Aim:
Rewrite the listing from the line containing "Select the 1D chart range tab" through the end of the listing, swapping "Instruction" for "Goal" and leaving everything else unchanged.

(Word and element location data)
# # #

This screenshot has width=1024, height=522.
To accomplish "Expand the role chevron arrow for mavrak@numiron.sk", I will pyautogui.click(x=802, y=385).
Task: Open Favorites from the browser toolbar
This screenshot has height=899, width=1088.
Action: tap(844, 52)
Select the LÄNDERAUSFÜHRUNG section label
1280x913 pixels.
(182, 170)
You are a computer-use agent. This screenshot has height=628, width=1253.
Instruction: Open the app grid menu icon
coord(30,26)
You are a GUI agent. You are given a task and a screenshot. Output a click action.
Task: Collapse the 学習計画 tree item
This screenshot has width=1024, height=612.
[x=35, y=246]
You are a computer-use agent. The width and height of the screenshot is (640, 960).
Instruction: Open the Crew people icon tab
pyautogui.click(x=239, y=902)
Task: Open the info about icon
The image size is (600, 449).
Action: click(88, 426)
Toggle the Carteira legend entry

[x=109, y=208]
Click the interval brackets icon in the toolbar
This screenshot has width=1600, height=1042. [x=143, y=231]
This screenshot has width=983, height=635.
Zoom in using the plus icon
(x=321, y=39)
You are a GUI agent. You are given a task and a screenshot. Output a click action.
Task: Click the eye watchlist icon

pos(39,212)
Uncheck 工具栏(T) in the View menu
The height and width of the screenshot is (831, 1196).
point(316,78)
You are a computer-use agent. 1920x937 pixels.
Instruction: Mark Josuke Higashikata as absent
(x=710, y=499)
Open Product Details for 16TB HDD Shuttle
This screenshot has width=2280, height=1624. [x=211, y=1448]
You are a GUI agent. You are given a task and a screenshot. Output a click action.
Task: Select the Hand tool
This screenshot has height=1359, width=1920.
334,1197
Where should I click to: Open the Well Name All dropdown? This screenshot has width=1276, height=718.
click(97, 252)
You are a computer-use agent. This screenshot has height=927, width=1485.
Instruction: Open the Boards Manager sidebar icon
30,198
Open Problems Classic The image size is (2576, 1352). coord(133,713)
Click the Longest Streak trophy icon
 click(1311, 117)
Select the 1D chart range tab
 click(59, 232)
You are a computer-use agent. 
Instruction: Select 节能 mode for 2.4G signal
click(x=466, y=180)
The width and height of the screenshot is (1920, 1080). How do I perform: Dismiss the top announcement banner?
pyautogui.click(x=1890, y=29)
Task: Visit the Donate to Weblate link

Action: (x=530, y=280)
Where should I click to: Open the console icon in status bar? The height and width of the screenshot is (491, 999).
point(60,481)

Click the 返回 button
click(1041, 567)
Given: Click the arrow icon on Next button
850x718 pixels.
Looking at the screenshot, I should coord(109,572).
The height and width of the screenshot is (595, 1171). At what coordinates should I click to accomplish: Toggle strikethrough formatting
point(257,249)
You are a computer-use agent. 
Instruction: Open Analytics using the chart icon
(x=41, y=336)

# # #

Correct result:
Select the 1D chart range tab
 click(59, 232)
You are a computer-use agent. 
Goal: Select 节能 mode for 2.4G signal
click(x=466, y=180)
The width and height of the screenshot is (1920, 1080). How do I perform: Dismiss the top announcement banner?
pyautogui.click(x=1890, y=29)
Task: Visit the Donate to Weblate link

Action: (x=530, y=280)
Where should I click to: Open the console icon in status bar? The height and width of the screenshot is (491, 999).
point(60,481)

Click the 返回 button
click(1041, 567)
Given: Click the arrow icon on Next button
850x718 pixels.
Looking at the screenshot, I should coord(109,572).
The height and width of the screenshot is (595, 1171). At what coordinates should I click to accomplish: Toggle strikethrough formatting
point(257,249)
You are a computer-use agent. 
Goal: Open Analytics using the chart icon
(x=41, y=336)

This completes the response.